§ Work to be completed
Pick out every line in the entries below that contains the word "accomplish", and copy each of those lines.

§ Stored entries
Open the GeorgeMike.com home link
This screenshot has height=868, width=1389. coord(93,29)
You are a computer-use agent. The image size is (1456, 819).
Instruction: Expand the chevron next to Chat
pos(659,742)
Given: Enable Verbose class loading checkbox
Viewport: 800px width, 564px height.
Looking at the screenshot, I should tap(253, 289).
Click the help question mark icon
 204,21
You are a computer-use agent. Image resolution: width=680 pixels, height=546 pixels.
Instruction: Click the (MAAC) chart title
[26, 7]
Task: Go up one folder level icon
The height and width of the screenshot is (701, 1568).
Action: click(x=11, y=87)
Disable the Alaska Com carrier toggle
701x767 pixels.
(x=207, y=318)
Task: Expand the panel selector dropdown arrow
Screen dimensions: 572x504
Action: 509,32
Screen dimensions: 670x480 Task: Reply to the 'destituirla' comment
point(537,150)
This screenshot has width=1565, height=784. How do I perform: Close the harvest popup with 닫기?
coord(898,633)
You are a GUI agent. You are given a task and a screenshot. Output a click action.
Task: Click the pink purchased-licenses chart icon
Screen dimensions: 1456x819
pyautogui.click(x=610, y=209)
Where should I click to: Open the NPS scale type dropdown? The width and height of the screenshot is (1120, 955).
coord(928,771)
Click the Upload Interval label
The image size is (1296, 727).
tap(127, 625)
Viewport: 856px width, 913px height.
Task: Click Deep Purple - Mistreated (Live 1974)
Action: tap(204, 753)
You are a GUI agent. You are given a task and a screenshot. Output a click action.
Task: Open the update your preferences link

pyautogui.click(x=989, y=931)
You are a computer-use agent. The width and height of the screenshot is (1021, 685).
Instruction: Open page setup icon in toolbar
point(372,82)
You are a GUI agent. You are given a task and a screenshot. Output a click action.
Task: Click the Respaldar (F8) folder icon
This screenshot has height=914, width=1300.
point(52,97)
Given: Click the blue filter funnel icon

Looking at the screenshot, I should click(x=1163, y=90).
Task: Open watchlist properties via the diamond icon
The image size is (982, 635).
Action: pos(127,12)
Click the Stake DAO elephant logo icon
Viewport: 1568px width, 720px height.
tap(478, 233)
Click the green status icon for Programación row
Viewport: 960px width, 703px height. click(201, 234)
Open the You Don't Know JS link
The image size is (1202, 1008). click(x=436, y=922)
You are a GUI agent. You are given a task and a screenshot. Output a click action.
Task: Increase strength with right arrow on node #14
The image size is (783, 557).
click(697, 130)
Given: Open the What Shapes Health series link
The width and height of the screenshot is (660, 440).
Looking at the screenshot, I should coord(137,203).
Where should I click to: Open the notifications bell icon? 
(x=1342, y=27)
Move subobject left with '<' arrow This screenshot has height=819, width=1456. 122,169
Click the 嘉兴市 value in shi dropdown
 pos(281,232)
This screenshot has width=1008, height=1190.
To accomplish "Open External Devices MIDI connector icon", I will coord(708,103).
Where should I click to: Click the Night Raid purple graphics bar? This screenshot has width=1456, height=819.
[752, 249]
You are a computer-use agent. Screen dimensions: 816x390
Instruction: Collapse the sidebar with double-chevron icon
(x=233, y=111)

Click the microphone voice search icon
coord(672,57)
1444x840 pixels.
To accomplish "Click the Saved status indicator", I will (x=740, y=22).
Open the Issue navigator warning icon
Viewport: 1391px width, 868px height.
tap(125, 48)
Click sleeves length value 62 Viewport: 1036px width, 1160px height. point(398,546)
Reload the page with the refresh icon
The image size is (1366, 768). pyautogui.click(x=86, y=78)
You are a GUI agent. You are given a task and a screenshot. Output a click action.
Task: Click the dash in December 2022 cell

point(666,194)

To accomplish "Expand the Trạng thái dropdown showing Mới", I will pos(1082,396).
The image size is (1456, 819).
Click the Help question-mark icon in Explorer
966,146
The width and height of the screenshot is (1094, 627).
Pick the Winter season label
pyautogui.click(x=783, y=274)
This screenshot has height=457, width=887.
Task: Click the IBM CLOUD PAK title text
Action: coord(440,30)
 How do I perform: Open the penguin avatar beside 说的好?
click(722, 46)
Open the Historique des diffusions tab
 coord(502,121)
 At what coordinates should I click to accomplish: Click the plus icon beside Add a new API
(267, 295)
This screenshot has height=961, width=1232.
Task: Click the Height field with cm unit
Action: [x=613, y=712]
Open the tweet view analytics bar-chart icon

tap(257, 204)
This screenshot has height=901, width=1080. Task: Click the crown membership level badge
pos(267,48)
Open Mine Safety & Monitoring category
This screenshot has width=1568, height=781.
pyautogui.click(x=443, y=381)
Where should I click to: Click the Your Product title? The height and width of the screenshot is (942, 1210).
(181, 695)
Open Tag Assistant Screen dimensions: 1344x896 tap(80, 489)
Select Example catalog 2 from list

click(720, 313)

§ Solution
To accomplish "Open External Devices MIDI connector icon", I will coord(708,103).
To accomplish "Click the Saved status indicator", I will (x=740, y=22).
To accomplish "Expand the Trạng thái dropdown showing Mới", I will pos(1082,396).
 At what coordinates should I click to accomplish: Click the plus icon beside Add a new API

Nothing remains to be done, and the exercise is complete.